PROBLEM DETAILS: Search the data below for "title"; list each line that holds it.

Collected data entries:
== Segment start ==

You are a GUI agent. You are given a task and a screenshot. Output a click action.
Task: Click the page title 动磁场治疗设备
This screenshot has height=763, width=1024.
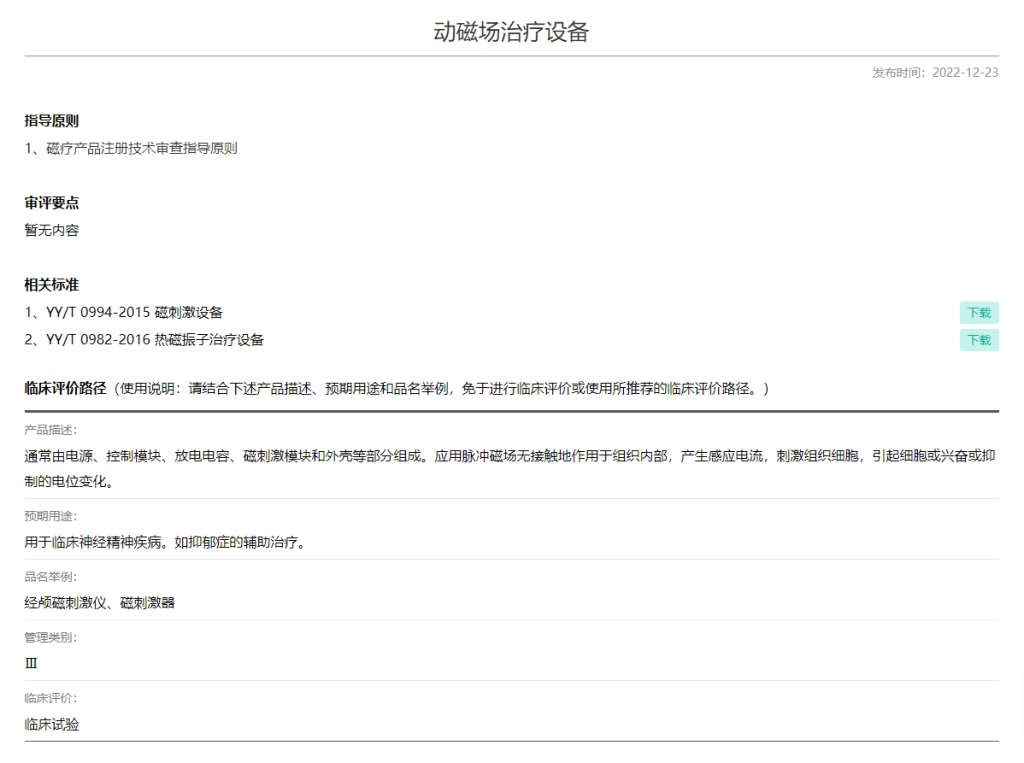[511, 32]
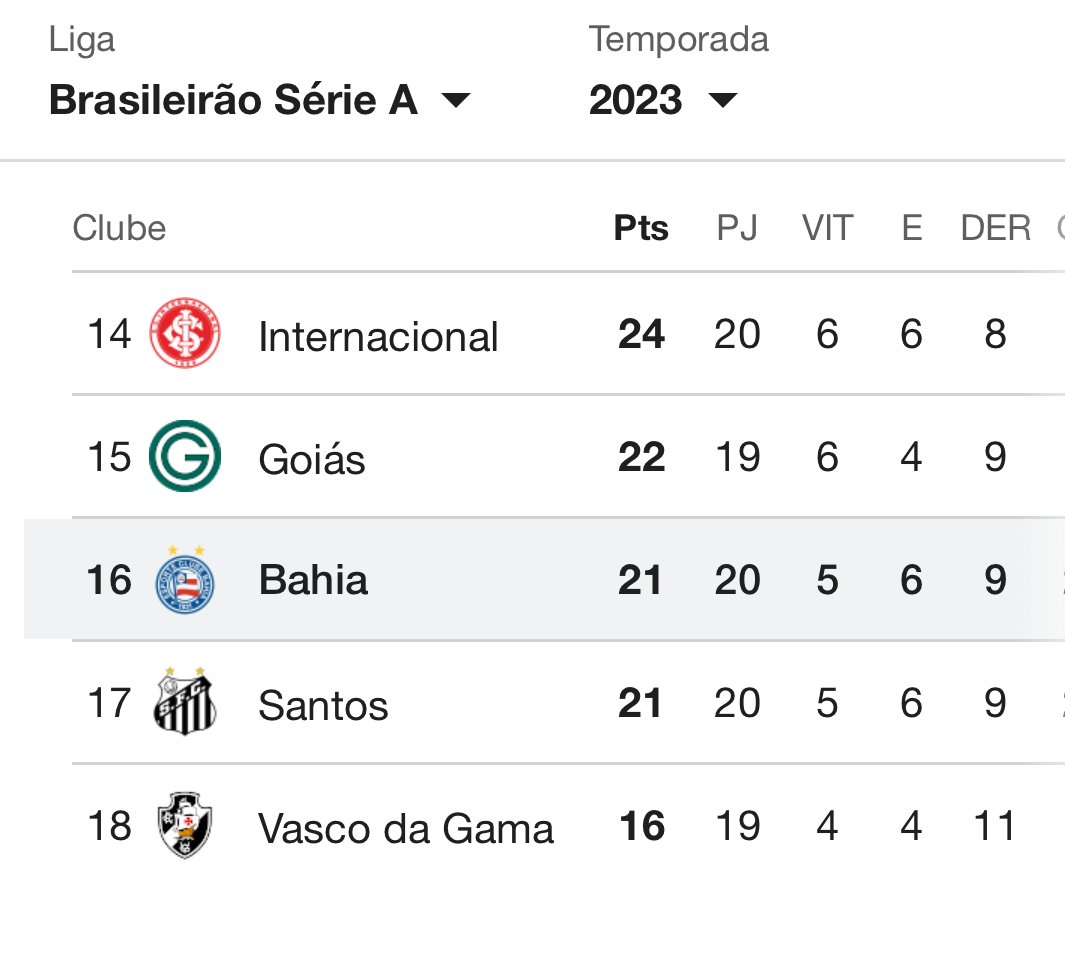
Task: Select the PJ column header
Action: [737, 228]
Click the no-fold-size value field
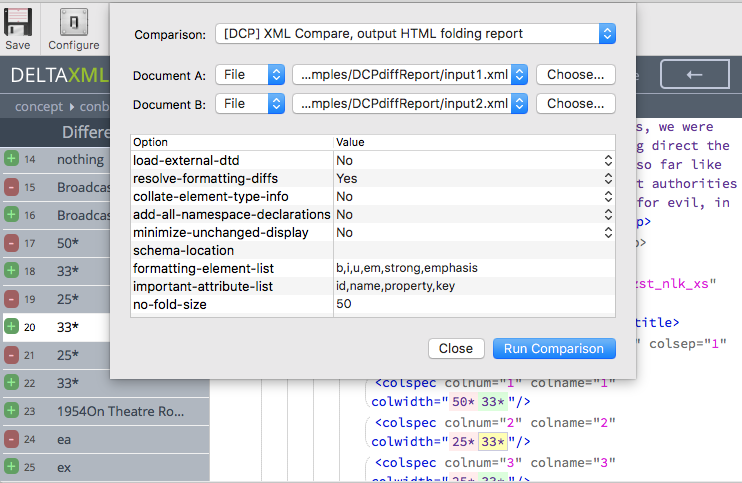Viewport: 742px width, 483px height. (470, 304)
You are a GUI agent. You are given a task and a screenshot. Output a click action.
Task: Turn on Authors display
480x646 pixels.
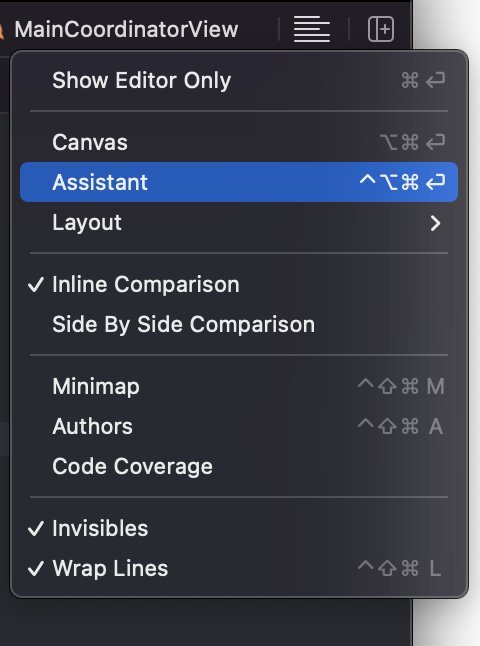click(x=239, y=426)

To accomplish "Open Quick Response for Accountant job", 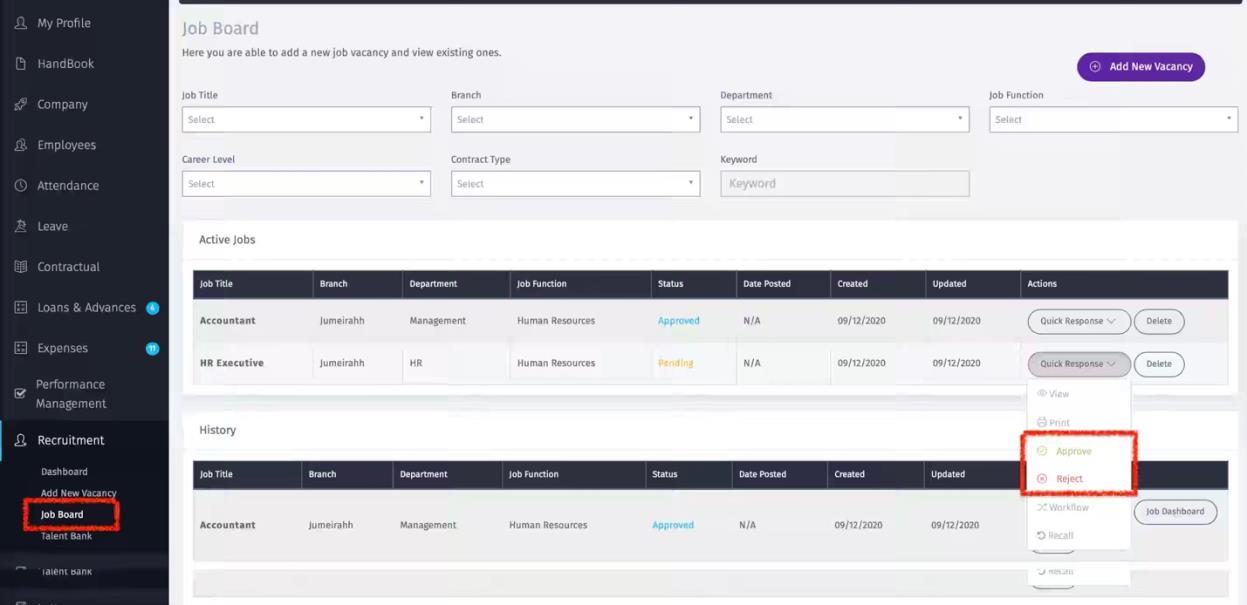I will point(1078,321).
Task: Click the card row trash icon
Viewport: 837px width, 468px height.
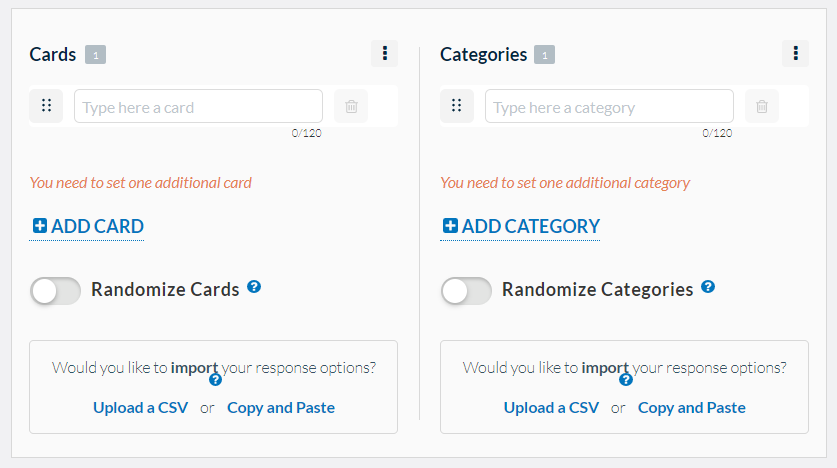Action: tap(351, 106)
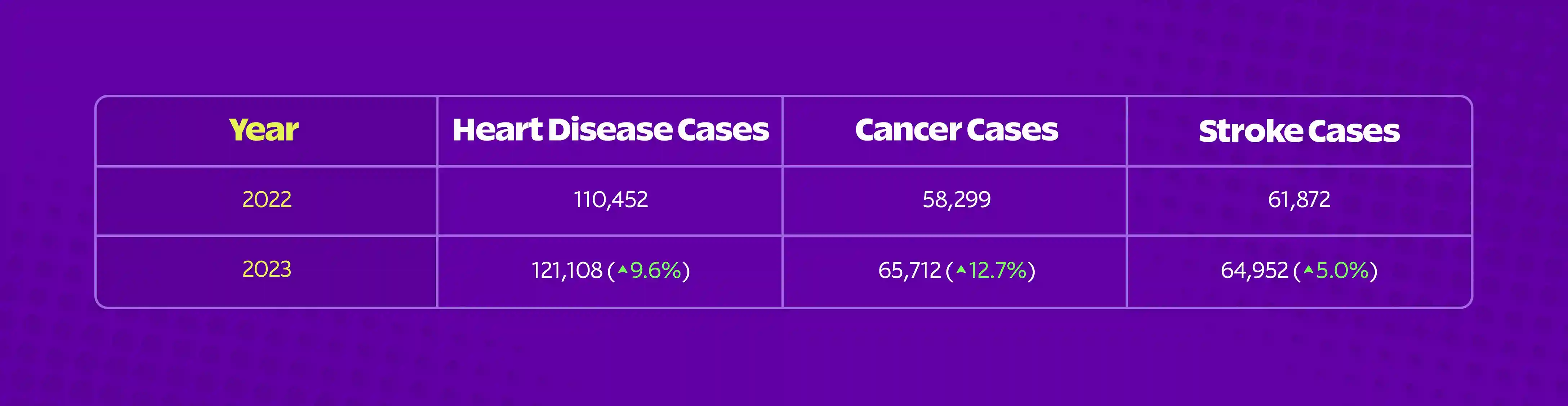Click the 64,952 stroke figure
The height and width of the screenshot is (406, 1568).
coord(1254,270)
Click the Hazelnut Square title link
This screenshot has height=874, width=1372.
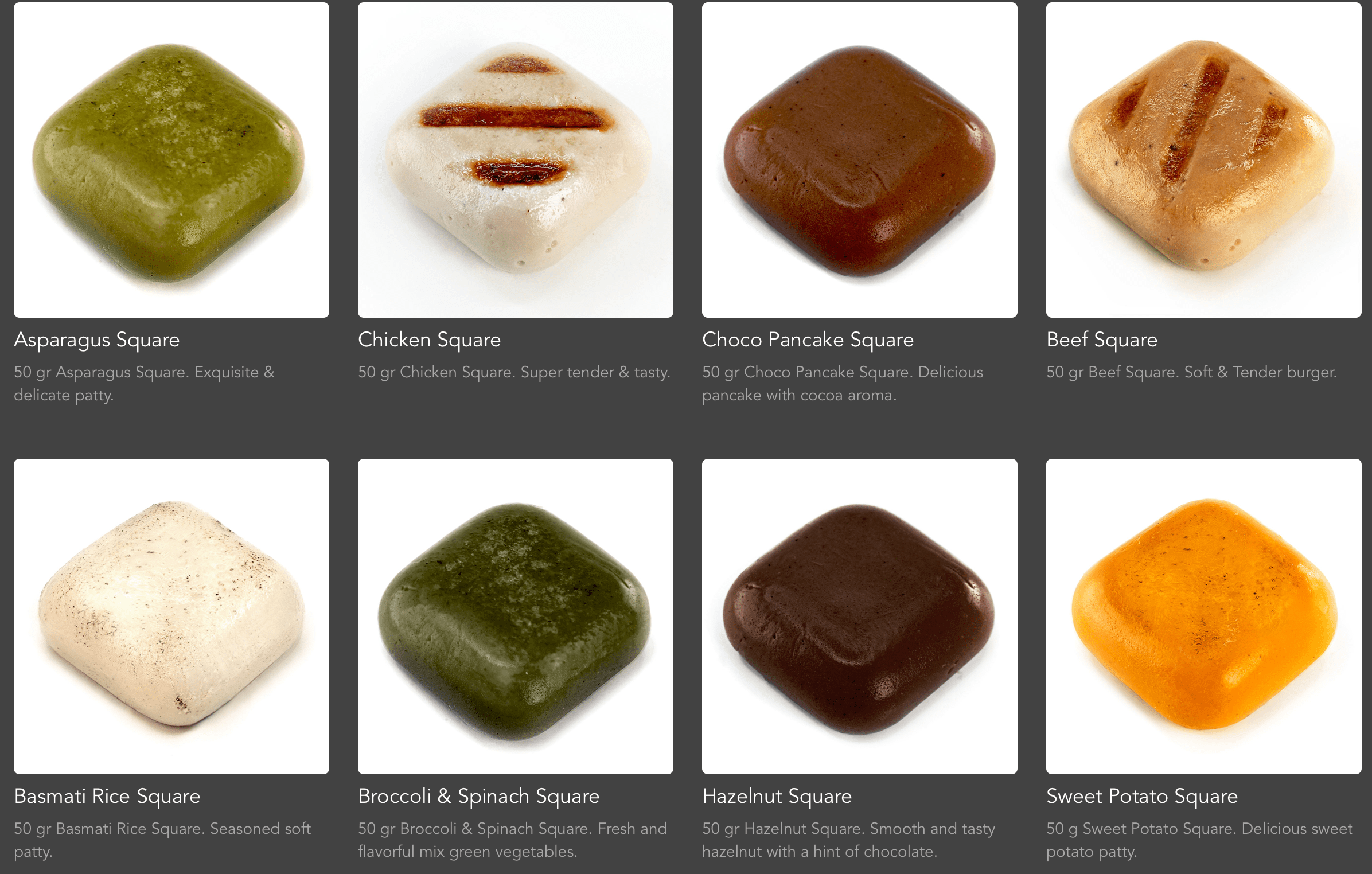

== Segment end ==

WRITTEN REPLY:
Task: Click the page title 动磁场治疗设备
Click the Hazelnut Square title link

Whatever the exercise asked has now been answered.